Two elements that are key to accomplishing any goals related to your food business are killer food and stellar service. Getting a blogger or critic to visit is no different.

Most reviewers will write about their overall experience, not just one aspect of it. The last thing you want is to put time and effort into having a writer review your food business, only for them to have a bad experience and share it with the world.

Before your food business is reviewed or featured in a blog, you’ll want to do the following in order to maximize customer satisfaction:

  1. Polish all operational processes and perfect quality control.
  2. Have excellent menu design, ambiance, and branding.
  3. Clearly write “about” and “contact us” sections of your website and social profiles.
  4. Make sure your location is easily visible and up-to-date on your website and social media pages.
  5. Provide customers with detailed information when there are any unexpected closures, delayed openings, or - if you own a food truck - last minute location changes.

Give yourself time to get everything under control, iron out any kinks, and resolve any issues before you invite any industry influencers to visit your food business.

Once you have done so you can begin to work on actually contacting writers.

Do Your Research

While you're prepping for a critic's arrival, you can do your homework.

First and foremost, you will need to understand the difference between food critics and bloggers.

Food critics usually write for newspapers or magazines and prefer to remain anonymous when visiting an establishment.

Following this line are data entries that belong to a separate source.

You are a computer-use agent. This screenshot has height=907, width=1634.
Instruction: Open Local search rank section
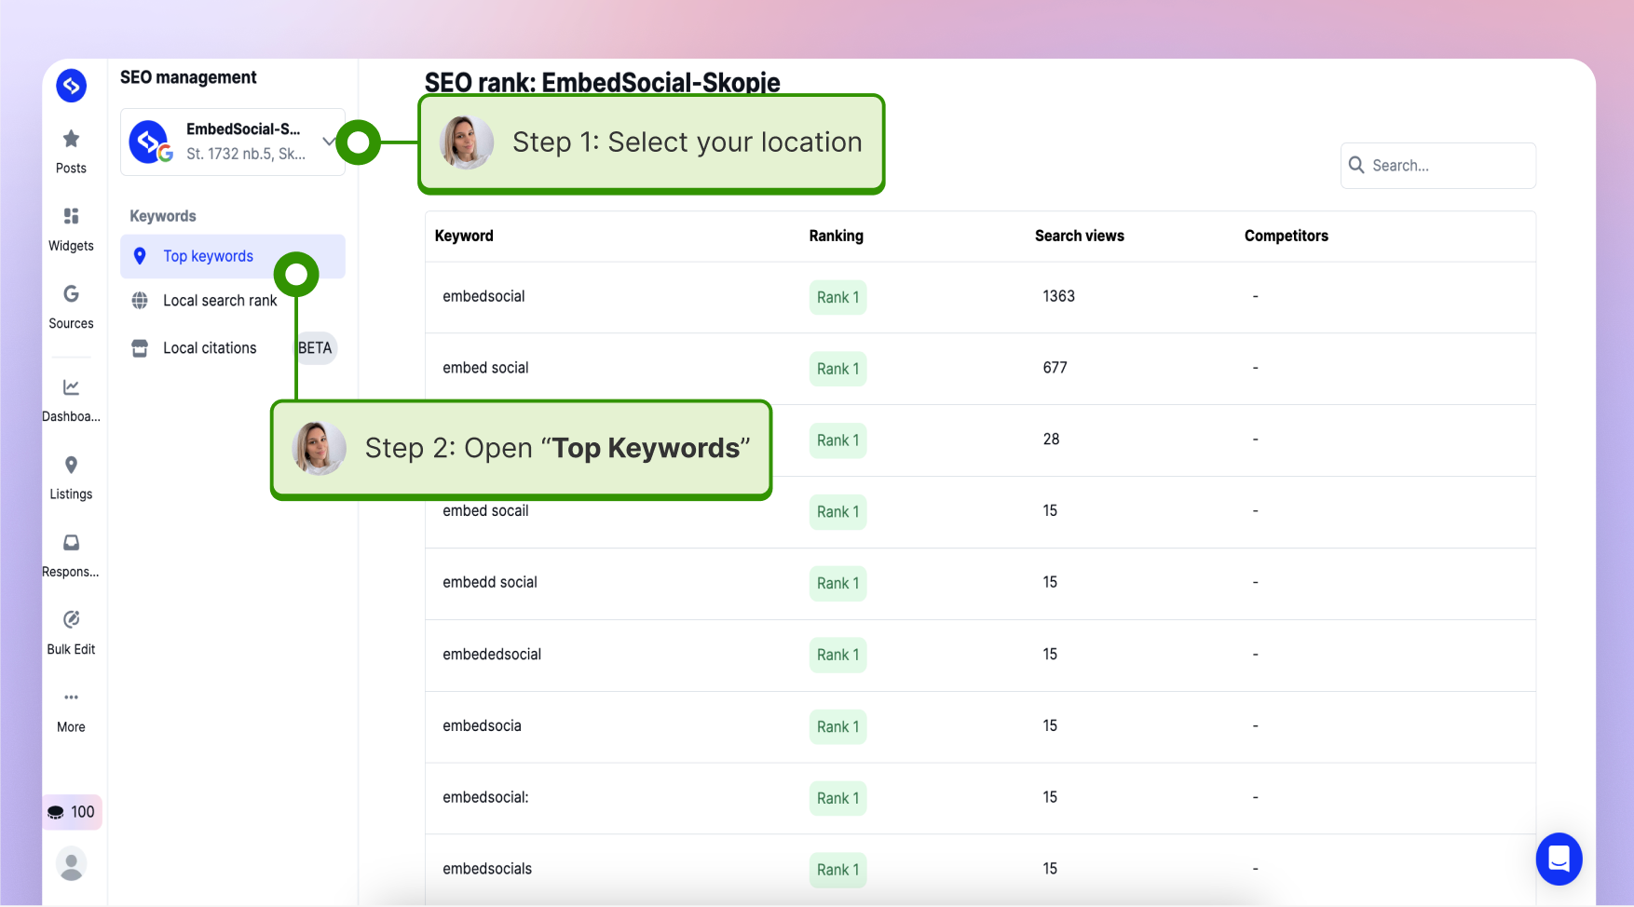point(220,301)
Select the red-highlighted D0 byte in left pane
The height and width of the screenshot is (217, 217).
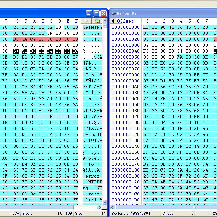click(x=16, y=39)
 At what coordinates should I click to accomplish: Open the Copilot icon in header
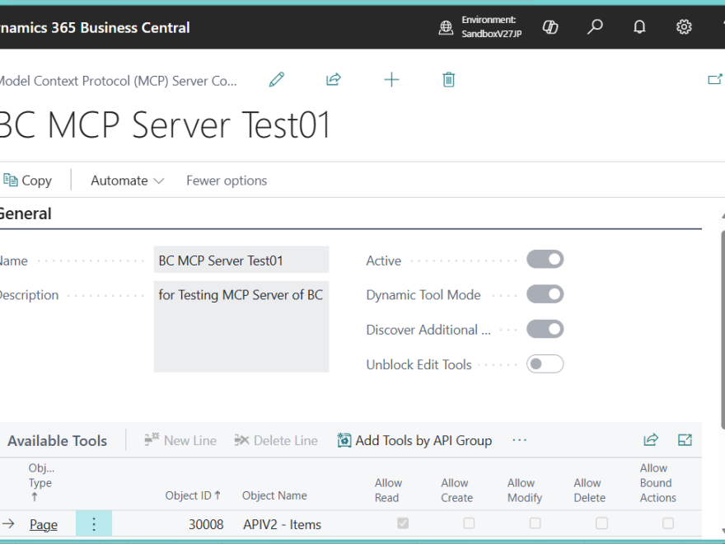click(550, 27)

They want to see what your business is like for normal customers and therefore don’t usually make their presence known. While you should do your best to recognize one if they come through your doors, don’t immediately acknowledge who they are. Treat them well - just like you would treat any patron - but don’t give them too much attention.

Remember that most food critics want to write an unbiased review and could think you are compensating for something if you try too hard to make their experience special, give them preferential treatment, or offer them anything on the house.

For serious food critics, free items or a comped bill can be considered a bribe. If they do accept any freebies, they will likely mention this in their writing, which runs the risk of their review reading like a sponsored advertisement and not an honest opinion of your food business.

Bloggers vs. Critics

In general, bloggers approach their writing with a more casual attitude.

Most bloggers aren’t on someone else’s payroll - they primarily go by their own rules rather than sticking to strict guidelines like those that food critics may be held to by their employers. However, you can conduct background research on both groups the same way.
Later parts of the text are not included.